I am trying to convert a .vcf
file into the correct format for BayeScan
. I have tried using PGDSpider
as recommended but my .vcf
file is too big so I get a memory issue.
I then found a perl
script on Github
that may be able to convert my file even though it is really big. The script can be found here. However it does not correctly identify the number of populations I have. It only finds 1 popualtion, whereas I have 30.
The top of my population file looks like so, following the example format in the perl script.
index01_barcode_10_PA-1-WW-10 pop1
index02_barcode_29_PA-5-Ferm-19 pop2
index01_barcode_17_PA-1-WW-17 pop1
index02_barcode_20_PA-5-Ferm-10 pop2
index03_barcode_16_PA-7-CA-14 pop3
I have also tried the script with a sorted population file.
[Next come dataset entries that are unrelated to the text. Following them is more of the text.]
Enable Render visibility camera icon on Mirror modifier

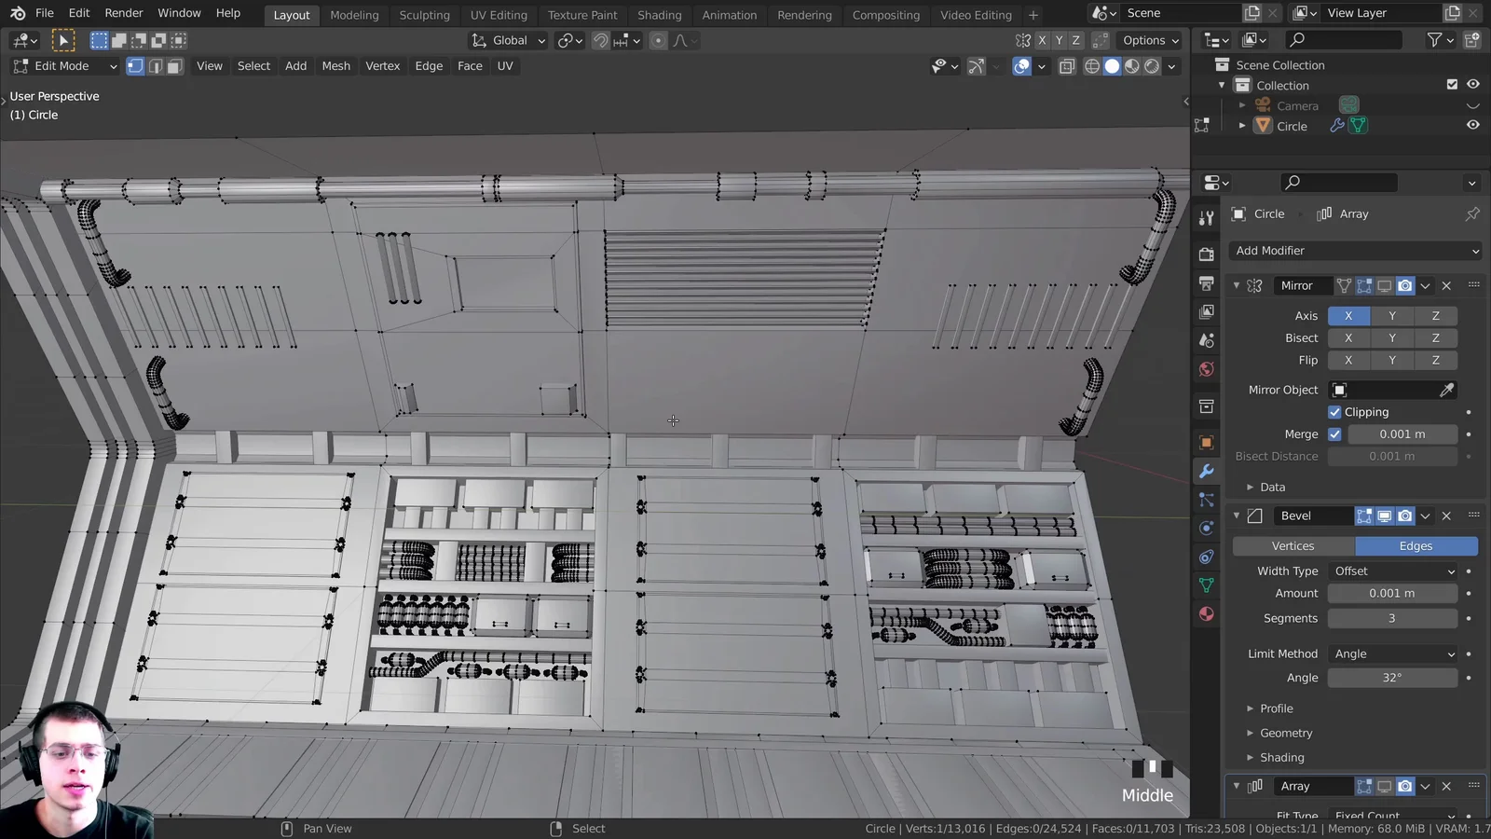click(x=1404, y=285)
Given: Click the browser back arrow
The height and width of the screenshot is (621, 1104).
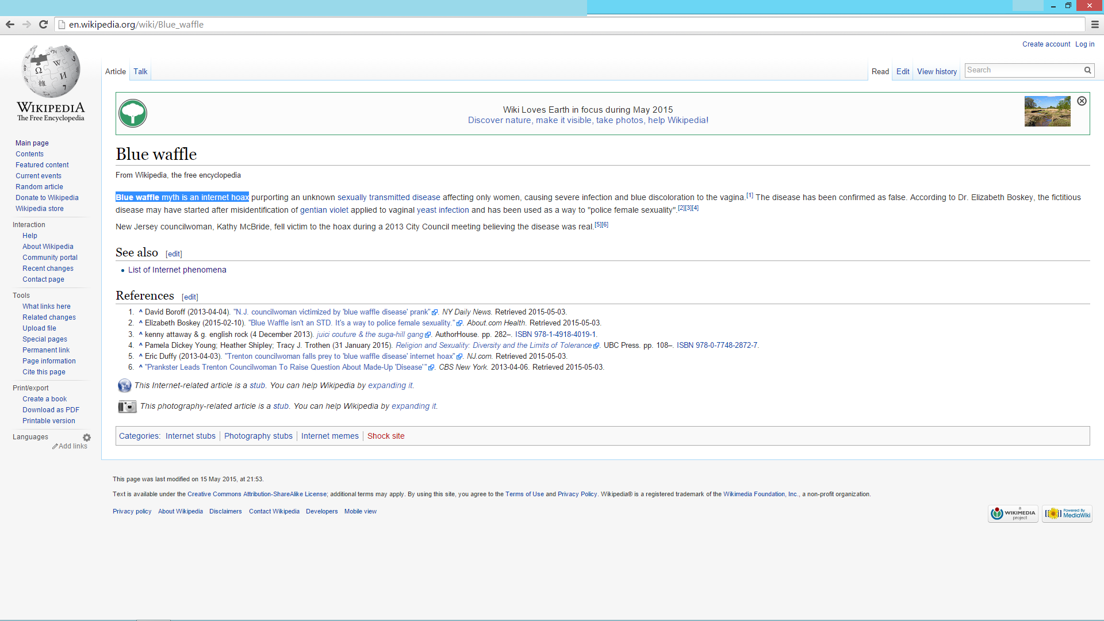Looking at the screenshot, I should pos(10,24).
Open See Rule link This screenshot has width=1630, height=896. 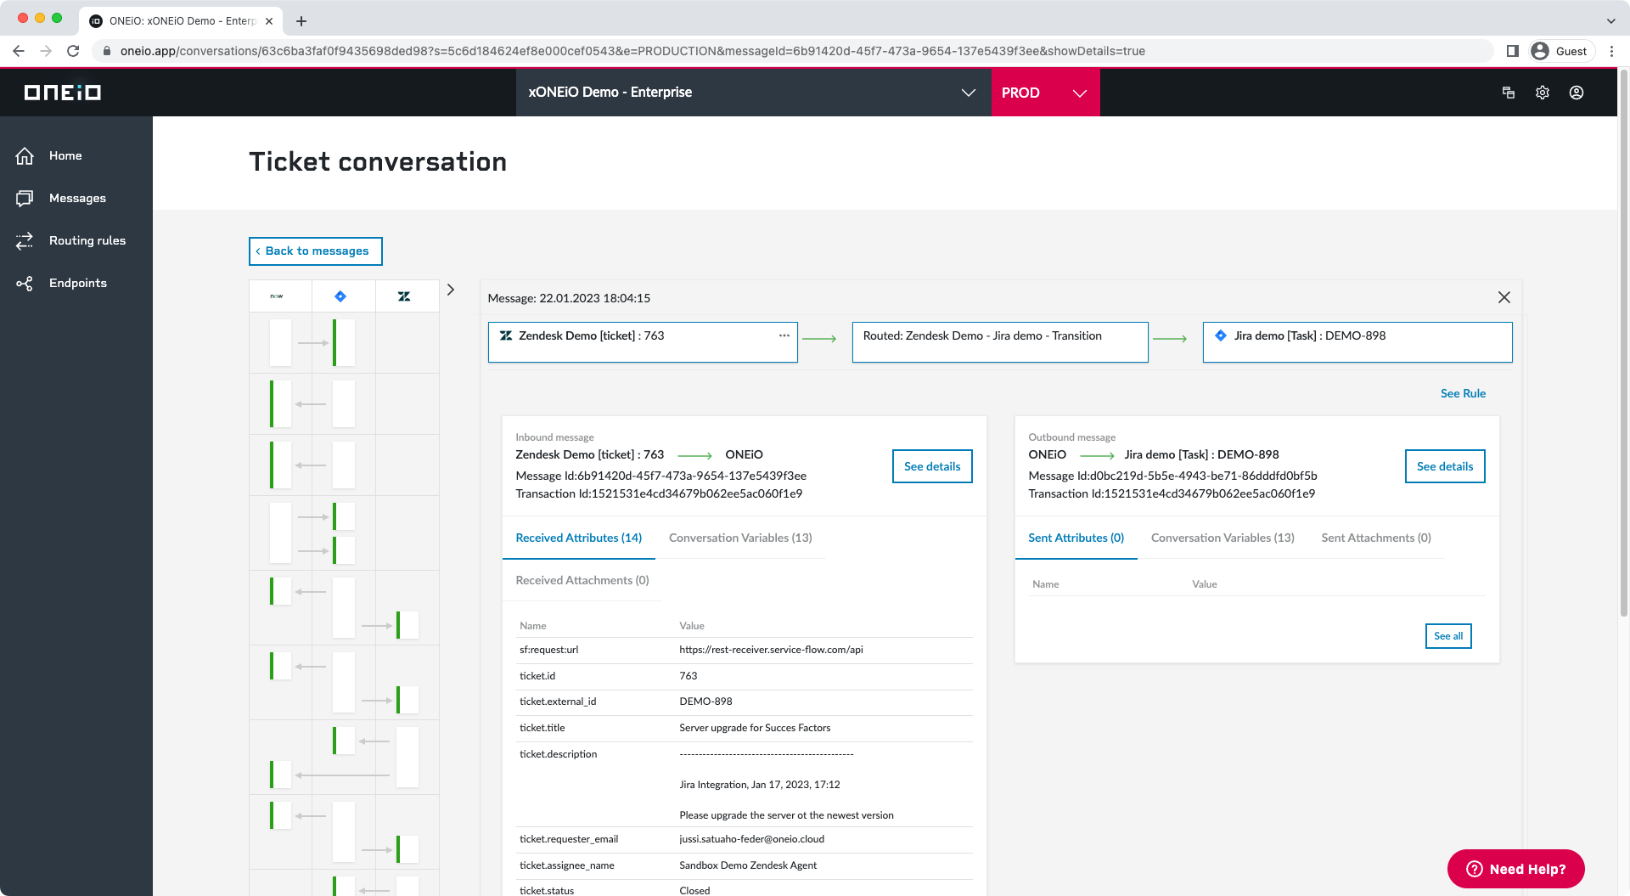(x=1463, y=393)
I have no experience with perl language so I am struggling to work out why the script is not working.
I think it is to do with this section of the script but cannot be sure:
# read and process pop file
while (<POP>){
chomp $_;
@line = split /\t/, $_;
$pops{$line[0]} = $line[1];
}
close POP;
# Get populations and sort them
my @upops = sort { $a cmp $b } uniq ( values %pops );
print "found ", scalar @upops, " populations\n";
Appolgies as I am not sure how to make this a reproducible example but I am hoping someone could at least help me understand what this part of the code is doing and if there is a way to adapt it? Isthe problem that my individual names include _
and -
?
Thank you so much for your advice and help in advance :)
Firslty thank you to @toolic for his help and guidance :) Whilst trying to create a reproducible example it started working and I think the problem is how I made my populations file.
Previously I used: paste sample_names pops | column -s $'\t' -t > pop_file.txt
to output the file printed in the question.
However it works if i simply use: paste sample_names pops > pop_file.txt
Also I have put the full path to the .vcf
file instead of path from the current directory.
I hope this helps anyone who comes across this issue in the future :)